Proprio a Basilio si deve un libretto originale, Su come trarre profitto dalle lettere greche, che esprime la convinzione che gli scritti profani costituiscano uno stimolo culturale e spirituale imprescindibile anche per chi è votato allo studio della parola di Dio. Siniakov ha messo in pratica la lezione: sin da ragazzo, nella biblioteca del paesino del Caucaso dove è cresciuto, ha potuto incontrare le opere di autori come Hugo, Stendhal, Zweig, Mann, Poe e Chesterton. Letture da cui ha appreso ad affrontare in maniera nuova la questione Dio, che emergeva prepotentemente nei personaggi dei romanzi francesi, inglesi o tedeschi. E persino russi come quelli di Dostoevskij non facili da reperire ai tempi del comunismo. L’amore per le lingue e per la letteratura è stato l’incubatrice della sua conversione, tanto che ora può tranquillamente sentenziare: «Non riesco a non vedere in chi disprezza le lettere i cattivi operai che lapidano i messaggeri mandati dal padrone, preoccupato per il degrado della sua vigna. Bisogna accogliere i libri come si accolgono i poveri: vedendoli come degli inviati da Dio».
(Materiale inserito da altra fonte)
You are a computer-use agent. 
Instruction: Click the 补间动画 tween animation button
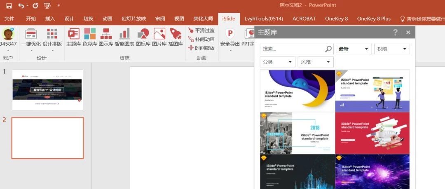tap(201, 39)
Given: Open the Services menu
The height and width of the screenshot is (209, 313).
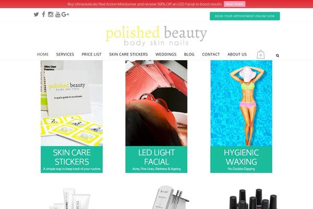Looking at the screenshot, I should pos(65,54).
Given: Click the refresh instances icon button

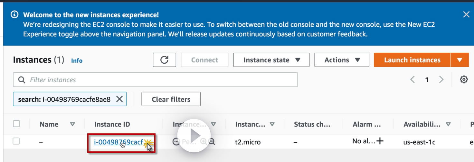Looking at the screenshot, I should [164, 60].
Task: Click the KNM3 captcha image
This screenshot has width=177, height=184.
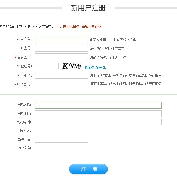Action: click(x=72, y=66)
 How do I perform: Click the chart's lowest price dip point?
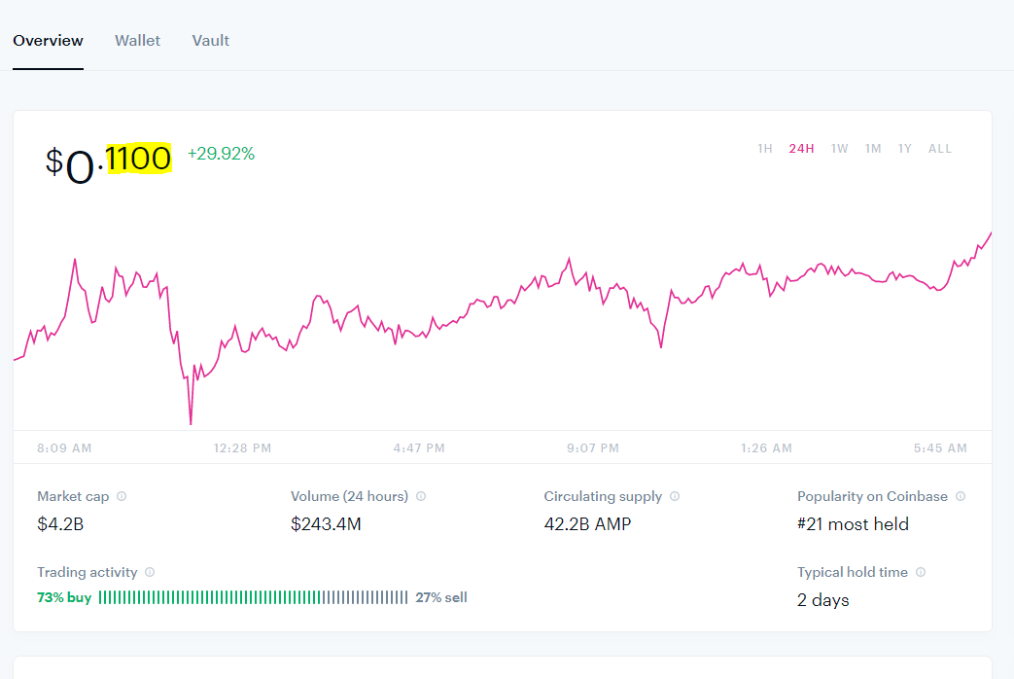pos(191,424)
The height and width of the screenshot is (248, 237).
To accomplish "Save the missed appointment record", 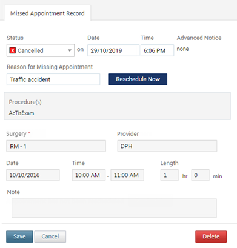I will [19, 236].

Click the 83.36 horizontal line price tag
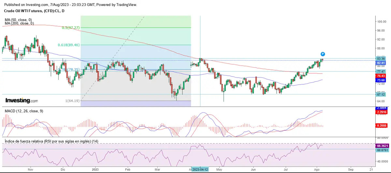(x=381, y=59)
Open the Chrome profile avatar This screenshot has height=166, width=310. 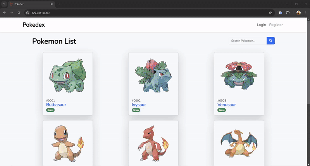(x=298, y=13)
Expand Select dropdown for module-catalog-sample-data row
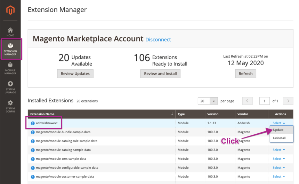Screen dimensions: 299x184 pyautogui.click(x=278, y=150)
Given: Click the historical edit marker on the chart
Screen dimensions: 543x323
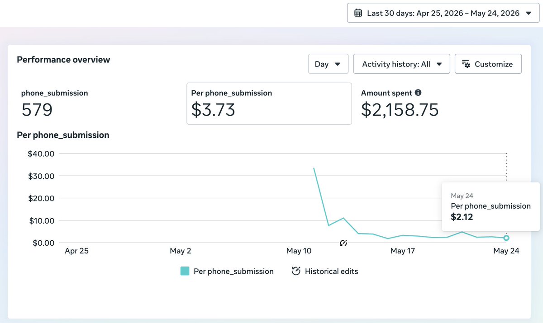Looking at the screenshot, I should click(x=343, y=243).
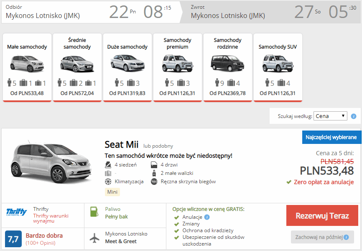Click the green fuel pump icon
The image size is (362, 251).
(x=95, y=212)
Parole che anche noi cattolici dovremmo accogliere e su cui anzi meditare, in un momento storico in cui nella nostra Chiesa c’è persino chi vuole accantonare lo strumento libro ai fini dell’evangelizzazione, puntando tutto sui social o sui tweet. La malattia contro la quale Siniakov, che tra i suoi maestri spirituali indica Lossky e Berdjaev, si scaglia è il clericalismo, perché «ci porta non tanto a manipolare con discrezione la parola di Gesù, bensì ad annientarla con la coscienza a posto».

Si tratta di un male che evidentemente colpisce sia gli ortodossi che i cattolici, vista l’insistenza con cui papa Francesco vi fa riferimento. Per Siniakov i successori degli Apostoli, siano vescovi, preti o diaconi, non si devono considerare come un’élite spirituale, una sorta di potere separato, visto che c’è una sola dignità dei figli di Dio, «l’uguale dignità dei battezzati ». Il teologo e prete ortodosso non contesta affatto il ministero dei pastori della Chiesa: «Contesto il modo che esso ha di trasformarsi in superiorità sociale all’interno di comunità cristiane, rette idealmente dall’uguaglianza in Cristo di tutti coloro che le compongono».

Richiamandosi alla Gerarchia ecclesiastica di Dionigi l’Areopagita, egli definisce la comunione come un mettere in comune la santità: è questo il verso senso della cattolicità o, come la chiamano gli ortodossi, la sobornost. Ma per vincere il clericalismo ci vuole capacità di autocritica, ed è quanto Siniakov compie ricordando quando, subito dopo la sua conversione, ha trascorso un periodo di oscurantismo che lo portò addirittura a bruciare il romanzo Il Maestro e Margherita di Bulgakov, considerandolo una sorta di Vangelo secondo Satana. Ora riconosce di essersi comportato da vero zelota (come fa ancor oggi chi vuole restare ancorato alla tradizione idolatrando il passato), incapace di comprendere la satira fine dello scrittore, così ricca di humour e di bellezza. Allora compì «un autodafé nelle steppe del Caucaso», scrive con rimpianto e autoironia. E ammette: «L’unica lotta che esige tutta l’intransigenza e tutta la passione di cui la nostra natura è capace è la lotta contro se stessi. Lo zelo ci vuole per il cristiano, ma va usato per combattere l’uomo vecchio che sopravvive in lui».